On the other hand the implicit conversions between an interval type and another interval type including it are correct.
So only the implicit integer promotions
signed char => short => int => long => long long
are right in C/C++, all the other implicit integer conversions are wrong.
While uint32_t is not an uint64_t in the is-a sense, I don't see why any specific value of uint32_t can't be converted to an uint64_t. What kind of error would be prevented by disallowing this conversion?
For example, if you have an uint8_t with the value 200, that denotes either the number 200 or the number 456 or the number 712 and so on.
If you have an uint16_t with the value 200, that denotes either the number 200 or the number 65736 or the number 131272 and so on.
So it is obvious that the two "200" do not mean the same thing.
If you do a longer sequence of operations with uint8_t or uint16_t, inserting an implicit integer promotion in the middle of the chain of operations will change the end result, depending on the place where it is inserted. (E.g. 200*200 will be either 144 or 40000, depending on whether the promotion is done before or after the multiplication)

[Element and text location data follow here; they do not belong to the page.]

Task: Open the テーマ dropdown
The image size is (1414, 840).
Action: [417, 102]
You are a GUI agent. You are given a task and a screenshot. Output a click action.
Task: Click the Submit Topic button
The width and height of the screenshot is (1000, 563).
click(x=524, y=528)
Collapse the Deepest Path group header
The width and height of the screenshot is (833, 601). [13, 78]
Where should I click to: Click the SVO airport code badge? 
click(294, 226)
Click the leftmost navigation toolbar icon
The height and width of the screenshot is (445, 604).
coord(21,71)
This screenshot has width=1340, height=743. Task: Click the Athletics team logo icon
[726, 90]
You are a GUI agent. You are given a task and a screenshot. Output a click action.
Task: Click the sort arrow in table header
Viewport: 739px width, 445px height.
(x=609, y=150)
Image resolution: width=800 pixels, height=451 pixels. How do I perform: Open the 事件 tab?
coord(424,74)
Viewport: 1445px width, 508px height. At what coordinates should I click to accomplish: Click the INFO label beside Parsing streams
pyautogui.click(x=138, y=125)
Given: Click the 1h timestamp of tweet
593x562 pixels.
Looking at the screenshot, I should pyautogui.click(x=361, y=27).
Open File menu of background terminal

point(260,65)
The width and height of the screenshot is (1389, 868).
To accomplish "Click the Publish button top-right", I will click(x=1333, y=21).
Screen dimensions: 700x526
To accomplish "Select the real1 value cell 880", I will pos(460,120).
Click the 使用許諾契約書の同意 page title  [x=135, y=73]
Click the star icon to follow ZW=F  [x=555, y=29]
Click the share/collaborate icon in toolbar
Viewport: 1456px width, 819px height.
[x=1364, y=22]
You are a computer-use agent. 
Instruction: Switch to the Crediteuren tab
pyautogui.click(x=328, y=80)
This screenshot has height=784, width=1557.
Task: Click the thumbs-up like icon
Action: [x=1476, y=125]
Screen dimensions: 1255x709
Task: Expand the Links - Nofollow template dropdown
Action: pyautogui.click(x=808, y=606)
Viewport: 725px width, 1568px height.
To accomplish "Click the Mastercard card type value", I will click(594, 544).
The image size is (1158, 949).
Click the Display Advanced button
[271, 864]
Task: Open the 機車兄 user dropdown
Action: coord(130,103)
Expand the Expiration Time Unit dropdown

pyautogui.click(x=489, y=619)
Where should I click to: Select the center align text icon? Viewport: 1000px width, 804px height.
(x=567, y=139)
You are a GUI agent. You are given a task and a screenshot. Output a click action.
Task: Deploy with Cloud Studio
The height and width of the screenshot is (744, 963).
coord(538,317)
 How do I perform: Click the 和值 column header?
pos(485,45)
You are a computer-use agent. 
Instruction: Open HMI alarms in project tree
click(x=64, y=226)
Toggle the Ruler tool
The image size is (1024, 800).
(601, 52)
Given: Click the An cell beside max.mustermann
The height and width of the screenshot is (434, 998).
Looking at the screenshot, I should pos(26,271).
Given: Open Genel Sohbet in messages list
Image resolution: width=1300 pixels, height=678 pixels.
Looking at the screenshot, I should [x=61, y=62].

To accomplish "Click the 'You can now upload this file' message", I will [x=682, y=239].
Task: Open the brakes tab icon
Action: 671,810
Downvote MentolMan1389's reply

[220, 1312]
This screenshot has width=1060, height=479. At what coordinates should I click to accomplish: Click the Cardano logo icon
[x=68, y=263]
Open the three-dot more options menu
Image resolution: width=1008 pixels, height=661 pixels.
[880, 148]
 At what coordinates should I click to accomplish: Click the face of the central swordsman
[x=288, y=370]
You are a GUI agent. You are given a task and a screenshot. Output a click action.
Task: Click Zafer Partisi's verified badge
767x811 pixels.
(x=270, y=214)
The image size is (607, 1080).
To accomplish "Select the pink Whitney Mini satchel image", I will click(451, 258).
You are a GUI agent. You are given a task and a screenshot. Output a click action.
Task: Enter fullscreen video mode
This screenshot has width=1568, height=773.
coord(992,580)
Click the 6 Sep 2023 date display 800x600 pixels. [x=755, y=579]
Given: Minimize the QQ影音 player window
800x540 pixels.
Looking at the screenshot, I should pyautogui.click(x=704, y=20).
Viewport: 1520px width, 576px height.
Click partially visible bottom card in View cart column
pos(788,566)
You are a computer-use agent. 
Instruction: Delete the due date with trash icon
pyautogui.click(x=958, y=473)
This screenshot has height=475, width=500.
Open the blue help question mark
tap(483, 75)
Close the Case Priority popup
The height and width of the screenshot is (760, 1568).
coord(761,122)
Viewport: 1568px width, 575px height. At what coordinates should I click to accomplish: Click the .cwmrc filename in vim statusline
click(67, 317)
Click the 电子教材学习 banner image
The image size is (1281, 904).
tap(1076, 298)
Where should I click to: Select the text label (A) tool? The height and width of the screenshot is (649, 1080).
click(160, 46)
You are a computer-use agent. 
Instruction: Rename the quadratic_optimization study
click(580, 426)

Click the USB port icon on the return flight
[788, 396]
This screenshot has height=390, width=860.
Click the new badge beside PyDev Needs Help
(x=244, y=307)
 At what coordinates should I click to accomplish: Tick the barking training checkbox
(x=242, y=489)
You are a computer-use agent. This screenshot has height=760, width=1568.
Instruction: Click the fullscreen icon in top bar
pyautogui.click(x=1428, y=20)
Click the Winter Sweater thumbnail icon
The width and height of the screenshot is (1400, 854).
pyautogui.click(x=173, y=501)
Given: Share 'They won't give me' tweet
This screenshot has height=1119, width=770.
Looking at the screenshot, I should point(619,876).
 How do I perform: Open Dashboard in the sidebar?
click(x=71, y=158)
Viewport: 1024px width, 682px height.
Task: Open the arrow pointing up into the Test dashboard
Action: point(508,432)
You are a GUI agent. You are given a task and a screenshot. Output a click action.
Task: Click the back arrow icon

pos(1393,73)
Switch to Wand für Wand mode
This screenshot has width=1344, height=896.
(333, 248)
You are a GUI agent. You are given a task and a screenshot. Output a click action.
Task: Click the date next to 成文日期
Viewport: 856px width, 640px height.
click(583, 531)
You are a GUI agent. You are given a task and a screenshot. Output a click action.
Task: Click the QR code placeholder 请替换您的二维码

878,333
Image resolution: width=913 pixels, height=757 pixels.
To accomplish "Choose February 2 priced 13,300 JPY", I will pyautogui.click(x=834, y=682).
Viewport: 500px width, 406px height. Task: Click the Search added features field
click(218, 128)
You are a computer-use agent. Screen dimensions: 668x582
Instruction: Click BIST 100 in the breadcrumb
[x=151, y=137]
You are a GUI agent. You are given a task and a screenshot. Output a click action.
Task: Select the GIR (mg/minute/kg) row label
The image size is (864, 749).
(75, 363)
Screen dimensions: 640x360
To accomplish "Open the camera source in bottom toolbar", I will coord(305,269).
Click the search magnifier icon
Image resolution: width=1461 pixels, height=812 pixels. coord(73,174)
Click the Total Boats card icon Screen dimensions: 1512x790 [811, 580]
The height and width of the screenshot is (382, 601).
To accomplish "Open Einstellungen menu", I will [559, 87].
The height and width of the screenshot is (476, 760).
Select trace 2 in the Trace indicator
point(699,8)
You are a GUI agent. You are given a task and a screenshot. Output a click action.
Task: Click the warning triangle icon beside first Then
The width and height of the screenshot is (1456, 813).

Of course most programmers do not actually use the "unsigned" numbers as modular numbers but as a surrogate for the lack of proper "unsigned" interval numbers and they attempt to avoid any operations which will cause modular reduction.
If the programmer knows that no modular reduction has occurred, he/she can write an explicit type conversion from a smaller "unsigned" type to a larger type.
The compiler cannot know which was the intention of the programmer. Because the "unsigned" numbers are defined as modular numbers, not as interval numbers, any implicit conversion can be erroneous. If the conversions are actually correct, the programmer should write them explicitly.
> Unfortunately I am not aware of any programming language that either allows the use of all 3 kinds of types or at least uses appropriate names for the available types.
Rust.
u64 - Unsigned ints
i64 - Signed ints
Wrapping<u64> - Ints mod 2^64
There's also Wrapping<i64>, i64 with twos complement arithmetic
I've wondered too if it's possible to have more information about the possible values of a type. Imagine you declare an Int<1, 10>. You can only initialize it with 1-10 inclusive or face a compiler error. What happens if you then double it? Well the range must change to <2, 20> but you can also prove that the value will be even. If you increment it, could it become an Int<3, 21, Odd, ...> ?
My guess is there are an infinite number of similar traits an integer can have so, for this to be possible, the compiler would have to be able to evaluate only what traits are used by the code.
Does anything like this already exist?